Reading the record of how the Soviets saw the Falklands War demonstrates this admirably. What many saw as post-colonial folie de grandeur, the Soviet leadership, rightly, saw as proof that the British armed forces were united with their government and people, Clausewitz’s famous trilogy, and more than a match for them.

It was far from the only factor, but the increase in Soviet defence spending in the 1980s which ended up contributing to the collapse of the Warsaw Pact was partly due to clarity of their failure to impose their will in neighbouring, occupied countries while Britain could liberate territory some 8,000 miles away.

As Chief of the Defence Staff I do not wear the burdens of office any more lightly than my predecessors.
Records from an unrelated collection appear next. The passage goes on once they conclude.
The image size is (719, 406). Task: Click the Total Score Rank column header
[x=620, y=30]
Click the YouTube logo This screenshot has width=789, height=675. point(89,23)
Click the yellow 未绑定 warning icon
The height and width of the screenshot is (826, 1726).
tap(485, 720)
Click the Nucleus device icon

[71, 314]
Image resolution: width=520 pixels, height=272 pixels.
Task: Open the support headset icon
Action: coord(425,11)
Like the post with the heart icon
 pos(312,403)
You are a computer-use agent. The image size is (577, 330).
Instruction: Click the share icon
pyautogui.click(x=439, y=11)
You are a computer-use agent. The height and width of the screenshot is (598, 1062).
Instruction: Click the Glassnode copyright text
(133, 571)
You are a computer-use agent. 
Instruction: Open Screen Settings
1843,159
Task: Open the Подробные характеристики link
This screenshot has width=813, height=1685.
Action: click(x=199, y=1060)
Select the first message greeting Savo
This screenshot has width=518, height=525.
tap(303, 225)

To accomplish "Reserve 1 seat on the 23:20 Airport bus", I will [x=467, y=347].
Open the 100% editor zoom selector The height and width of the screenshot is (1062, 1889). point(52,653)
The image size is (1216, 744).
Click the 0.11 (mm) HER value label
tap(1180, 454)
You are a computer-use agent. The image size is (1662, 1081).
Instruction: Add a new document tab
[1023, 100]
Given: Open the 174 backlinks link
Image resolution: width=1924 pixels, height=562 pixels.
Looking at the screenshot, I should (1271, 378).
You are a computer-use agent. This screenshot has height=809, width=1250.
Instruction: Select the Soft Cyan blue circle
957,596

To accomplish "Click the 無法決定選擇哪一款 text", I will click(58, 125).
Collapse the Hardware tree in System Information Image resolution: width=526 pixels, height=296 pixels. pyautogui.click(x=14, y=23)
I have set out some of my concerns for the coming years and some of the ways we will think and act to meet them.

Under the Prime Minister’s chairmanship, The National Security Council, on which I am privileged to sit, considers all the big strategic issues that I have listed and more. It is a hugely welcome addition to Whitehall, directing and bringing clarity to national strategy and coordinating cross-government action.

But the nature of the world is such that what will later seem obvious, today is opaque and unpredictable. How will Europe emerge from the Euro crisis? How will the Arab Spring conclude? How will global warming affect water supplies? And what of cyber?

After all, grand strategy, while providing a guide to action in peacetime, is also about being prepared and balanced for what we can never know.

Ensuring we have enough left in the bag while actively deterring, and when required defeating, aggression against us and our friends, enough left to succeed against those ‘unknown unknowns’, is ultimately what I and my fellow chiefs are paid for.